Curioso observar que as palavras de origem africana incorporadas à língua portuguesa mais comuns derivam do kibundo e do ambundo, ou da língua geral negreira, tais como banguela, bamba, ginga, assim como alimentos comuns no sudeste brasileiro foram influenciados pelos hábitos africanos – cuzcuz de milho, mingaus, frutas trazidas pelos brancos no projeto colonial e a idéia de que não a raça, mas a condição de escravo era mais importante do que a cor em si, que é vista na postura da Corte em relação aos Sobas, à ordenação de religiosos negros, aos tratados e alianças com nativos dos dois continentes, etc.

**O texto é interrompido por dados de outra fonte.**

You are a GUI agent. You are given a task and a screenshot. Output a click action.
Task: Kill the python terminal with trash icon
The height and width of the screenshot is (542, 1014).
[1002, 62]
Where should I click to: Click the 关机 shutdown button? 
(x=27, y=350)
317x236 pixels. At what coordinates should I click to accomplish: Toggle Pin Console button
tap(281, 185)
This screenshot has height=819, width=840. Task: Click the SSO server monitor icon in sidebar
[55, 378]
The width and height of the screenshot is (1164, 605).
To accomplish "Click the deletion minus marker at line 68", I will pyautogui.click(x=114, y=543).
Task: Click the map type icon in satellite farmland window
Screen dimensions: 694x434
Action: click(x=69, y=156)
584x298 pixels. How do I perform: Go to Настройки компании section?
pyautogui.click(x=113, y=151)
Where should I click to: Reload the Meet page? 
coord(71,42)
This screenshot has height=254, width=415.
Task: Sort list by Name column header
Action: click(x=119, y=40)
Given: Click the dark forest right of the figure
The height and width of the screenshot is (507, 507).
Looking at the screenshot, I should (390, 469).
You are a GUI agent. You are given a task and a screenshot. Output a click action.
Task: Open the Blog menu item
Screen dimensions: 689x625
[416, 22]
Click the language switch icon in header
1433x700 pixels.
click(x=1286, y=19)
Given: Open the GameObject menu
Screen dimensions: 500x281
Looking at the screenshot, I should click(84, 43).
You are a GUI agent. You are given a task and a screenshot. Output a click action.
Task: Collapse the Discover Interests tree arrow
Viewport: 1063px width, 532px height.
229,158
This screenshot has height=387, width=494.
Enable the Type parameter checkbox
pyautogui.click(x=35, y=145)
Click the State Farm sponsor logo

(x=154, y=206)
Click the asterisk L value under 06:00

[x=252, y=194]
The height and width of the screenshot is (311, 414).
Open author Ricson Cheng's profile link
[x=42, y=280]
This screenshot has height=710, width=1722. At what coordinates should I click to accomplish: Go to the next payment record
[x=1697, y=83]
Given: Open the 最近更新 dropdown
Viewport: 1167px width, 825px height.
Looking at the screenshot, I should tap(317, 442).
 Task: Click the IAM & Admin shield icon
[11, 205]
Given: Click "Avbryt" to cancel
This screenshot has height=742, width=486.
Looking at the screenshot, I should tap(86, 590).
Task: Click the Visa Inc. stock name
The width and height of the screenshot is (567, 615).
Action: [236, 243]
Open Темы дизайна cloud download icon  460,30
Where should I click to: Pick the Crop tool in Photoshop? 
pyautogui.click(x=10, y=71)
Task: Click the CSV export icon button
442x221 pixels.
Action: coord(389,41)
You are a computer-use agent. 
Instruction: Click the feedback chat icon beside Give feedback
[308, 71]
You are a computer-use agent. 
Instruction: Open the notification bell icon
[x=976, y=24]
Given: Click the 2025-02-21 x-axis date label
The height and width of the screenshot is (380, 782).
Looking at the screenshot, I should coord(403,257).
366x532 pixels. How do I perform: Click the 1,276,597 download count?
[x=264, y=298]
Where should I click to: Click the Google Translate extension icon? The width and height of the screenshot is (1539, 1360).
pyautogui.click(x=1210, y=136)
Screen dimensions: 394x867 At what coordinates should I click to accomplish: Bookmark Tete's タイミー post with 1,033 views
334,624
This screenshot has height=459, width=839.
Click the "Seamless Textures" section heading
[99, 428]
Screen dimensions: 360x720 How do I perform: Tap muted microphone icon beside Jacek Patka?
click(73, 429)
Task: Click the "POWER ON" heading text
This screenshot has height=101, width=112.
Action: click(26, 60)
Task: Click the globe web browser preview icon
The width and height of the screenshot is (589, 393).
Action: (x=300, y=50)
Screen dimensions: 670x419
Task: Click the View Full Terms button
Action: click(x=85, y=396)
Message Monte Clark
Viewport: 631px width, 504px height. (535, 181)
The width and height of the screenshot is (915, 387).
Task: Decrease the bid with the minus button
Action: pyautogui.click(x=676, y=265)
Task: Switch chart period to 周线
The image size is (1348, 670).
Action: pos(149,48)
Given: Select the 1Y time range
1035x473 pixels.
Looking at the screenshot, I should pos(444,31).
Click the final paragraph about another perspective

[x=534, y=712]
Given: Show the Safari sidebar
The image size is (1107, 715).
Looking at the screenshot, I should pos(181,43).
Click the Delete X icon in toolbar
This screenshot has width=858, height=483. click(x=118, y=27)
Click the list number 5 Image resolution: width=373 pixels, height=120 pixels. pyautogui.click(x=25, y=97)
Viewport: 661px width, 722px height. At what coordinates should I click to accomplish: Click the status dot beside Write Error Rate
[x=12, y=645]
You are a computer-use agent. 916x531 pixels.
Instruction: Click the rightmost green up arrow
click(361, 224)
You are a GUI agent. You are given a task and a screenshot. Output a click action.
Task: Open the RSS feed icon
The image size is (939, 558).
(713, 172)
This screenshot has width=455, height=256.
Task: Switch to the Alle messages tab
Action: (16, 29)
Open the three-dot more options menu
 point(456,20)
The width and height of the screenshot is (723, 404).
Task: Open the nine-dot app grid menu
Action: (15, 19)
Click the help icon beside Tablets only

O autor descreve o escravo como desentranhado, possuído por despossuído de si mesmo e convertido em mercadoria, e as possibilidade de reprodução social dele, repondo o que sai dessa condição, o próprio sair da escravidão como possibilidade via rebeldia ou de ascensão pela lei e pela mercancia.

De certa maneira, não fossem os escravos, poderíamos ser, quem sabe, um país que falasse o nhéengatu e não o português!

Em outra ocasião podemos ver o escravo como elemento fundamental à civilização do Brasil, antecedendo em muito à colocações de Gilberto Freyre, em um livro chamado Cartas à favor da Escravidão, escrito por José de Alencar (não é o atual vice-presidente, não, tá?)